1. Curriculum
doctors looking at computer

Course Descriptions


Our interdisciplinary faculty offers a range of courses designed to help you apply mathematical, computational, and statistical thinking to extensive biomedical data. Explore the exciting core courses within our program or view full course descriptions in the Graduate Student Handbook.

Explore Our Courses

This course provides an introduction to computer systems and scientific computing environments to enable effective use of computational and data resources.

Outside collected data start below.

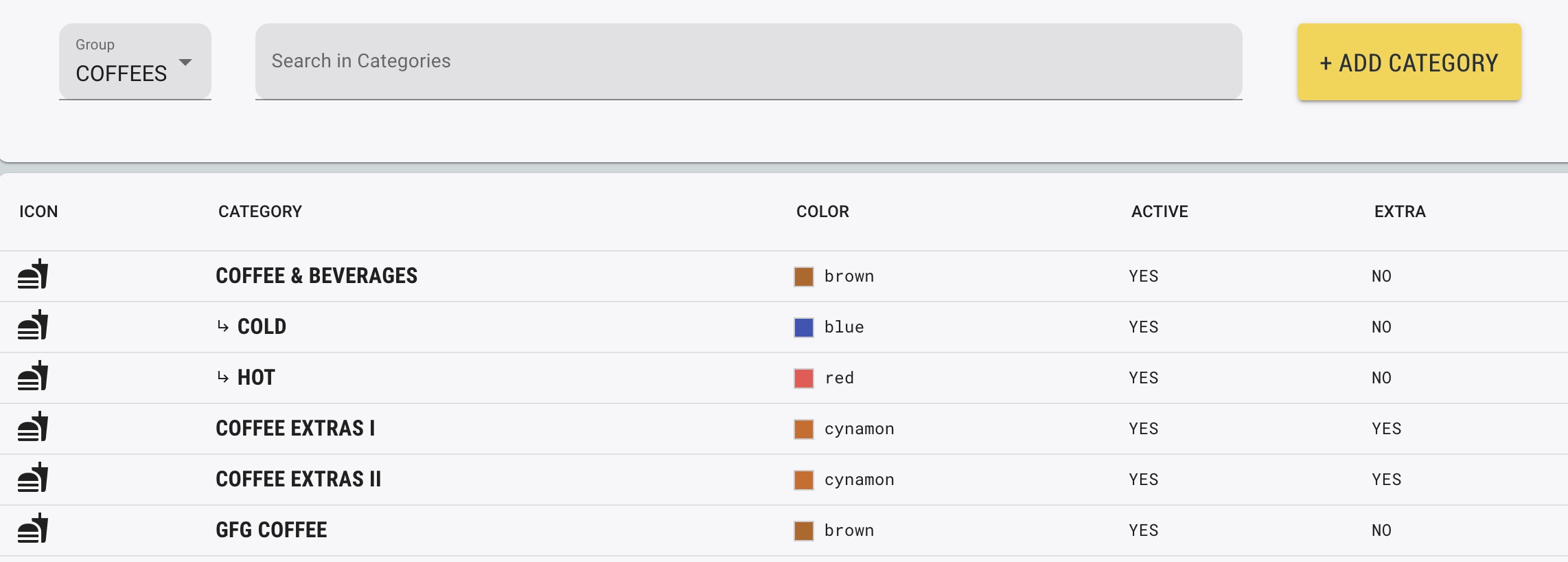Open the GFG COFFEE category
Viewport: 1568px width, 562px height.
pos(271,530)
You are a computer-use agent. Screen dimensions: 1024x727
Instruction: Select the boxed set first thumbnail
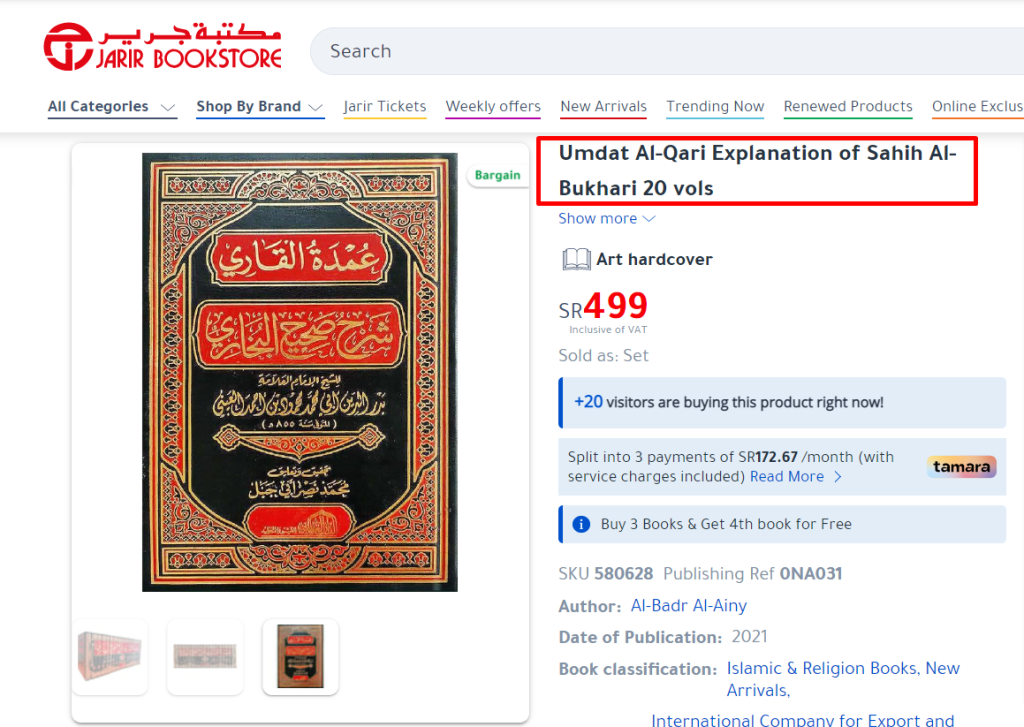pyautogui.click(x=110, y=656)
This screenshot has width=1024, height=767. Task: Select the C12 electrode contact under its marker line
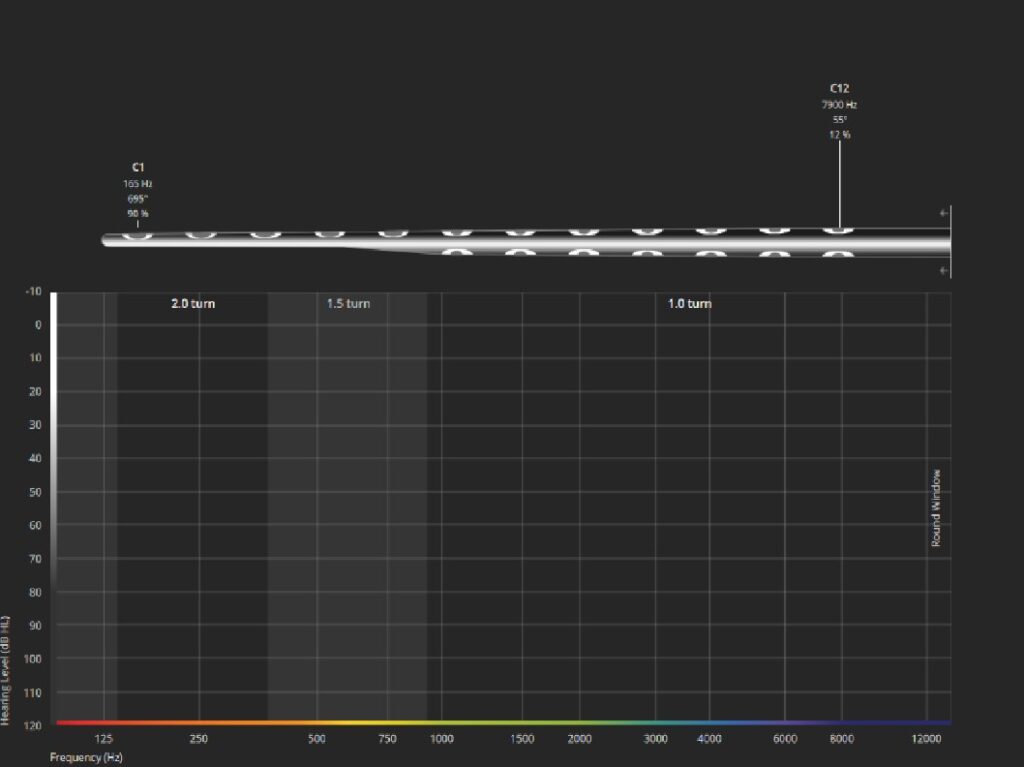pyautogui.click(x=839, y=231)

The course assumes no prior computing experience and is broken into three component modules:

  • UNIX/Linux fundamentals
  • Computer system architectures and applications in scientific computing
  • Introduction to scientific programming in Python 3

Credits: Three | Fall

This course is a computer science-intensive program intended as a survey of algorithms—that is, computational methods used to solve appropriately defined problems, and their implementation on modern scientific computing hardware.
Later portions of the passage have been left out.